DOCUMENT:

Alors que le tonnerre gronde et que le vent se met à souffler de plus en plus fort, soulevant la poussière de la piste, nous nous quittons, puis enfilons nos affaires de pluie quelques kilomètres plus loin. Des petits bus d’écoliers nous doublent, en voyage scolaire sur 2 jours (nous les avions croisés dans l’autre sens la veille). Leurs tenues nous indiquent que nous sommes bien en zone musulmane, car les petites filles sont maintenant voilées. L’architecture change légèrement également : les maisons conservent leurs toits plats, mais n’arborent plus les sculptures en bois des linteaux, ni la façade blanchie des zones bouddhistes.

Puis c’est la casse définitive du timon, alors qu’il pleut des cordes : la carriole titube, puis se retourne, et enfin s’arrête net ! Nous stoppons la première voiture qui passe, et nous leur demandons de prendre en charge notre carriole : c’est ainsi qu’elle voyagera jusqu’à Leh, en faisant des pauses à Parkhachik et Sanku !

TRAVAIL À RÉALISER:
**A)** Dans le récit, qu'est-ce qui indique aux voyageurs qu'ils se trouvent bien en zone musulmane ?
**B)** Reprenez le passage du récit compris entre « Puis c’est la » et « Parkhachik et Sanku ! », bornes comprises, en remplaçant « carriole » par « charrette ».
Les lignes ci-après forment un matériau distinct du récit.

EXTRAIT DE DONNÉES:
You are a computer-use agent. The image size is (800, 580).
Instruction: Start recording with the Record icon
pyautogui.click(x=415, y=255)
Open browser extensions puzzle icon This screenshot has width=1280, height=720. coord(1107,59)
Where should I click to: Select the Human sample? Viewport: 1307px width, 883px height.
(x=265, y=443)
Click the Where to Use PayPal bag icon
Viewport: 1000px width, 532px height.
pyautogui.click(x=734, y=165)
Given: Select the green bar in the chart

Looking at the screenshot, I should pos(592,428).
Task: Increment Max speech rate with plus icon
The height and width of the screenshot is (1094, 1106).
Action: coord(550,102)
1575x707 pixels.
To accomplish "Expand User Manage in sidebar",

RÉSULTATS PAR TÂCHE:
**A)** Les petites filles des bus d'écoliers sont maintenant voilées.

**B)**
Puis c’est la casse définitive du timon, alors qu’il pleut des cordes : la charrette titube, puis se retourne, et enfin s’arrête net ! Nous stoppons la première voiture qui passe, et nous leur demandons de prendre en charge notre charrette : c’est ainsi qu’elle voyagera jusqu’à Leh, en faisant des pauses à Parkhachik et Sanku !